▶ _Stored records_
--------------------------------

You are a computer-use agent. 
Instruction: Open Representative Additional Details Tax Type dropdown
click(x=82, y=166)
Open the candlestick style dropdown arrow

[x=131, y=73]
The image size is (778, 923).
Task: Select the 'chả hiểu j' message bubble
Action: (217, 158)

--------------------------------

▶ _THE PROBLEM_
Return every entry exactly; no line may be missing.

▶ _SOLVED EXERCISE_
You are a computer-use agent. 
Instruction: Open Representative Additional Details Tax Type dropdown
click(x=82, y=166)
Open the candlestick style dropdown arrow

[x=131, y=73]
The image size is (778, 923).
Task: Select the 'chả hiểu j' message bubble
Action: (217, 158)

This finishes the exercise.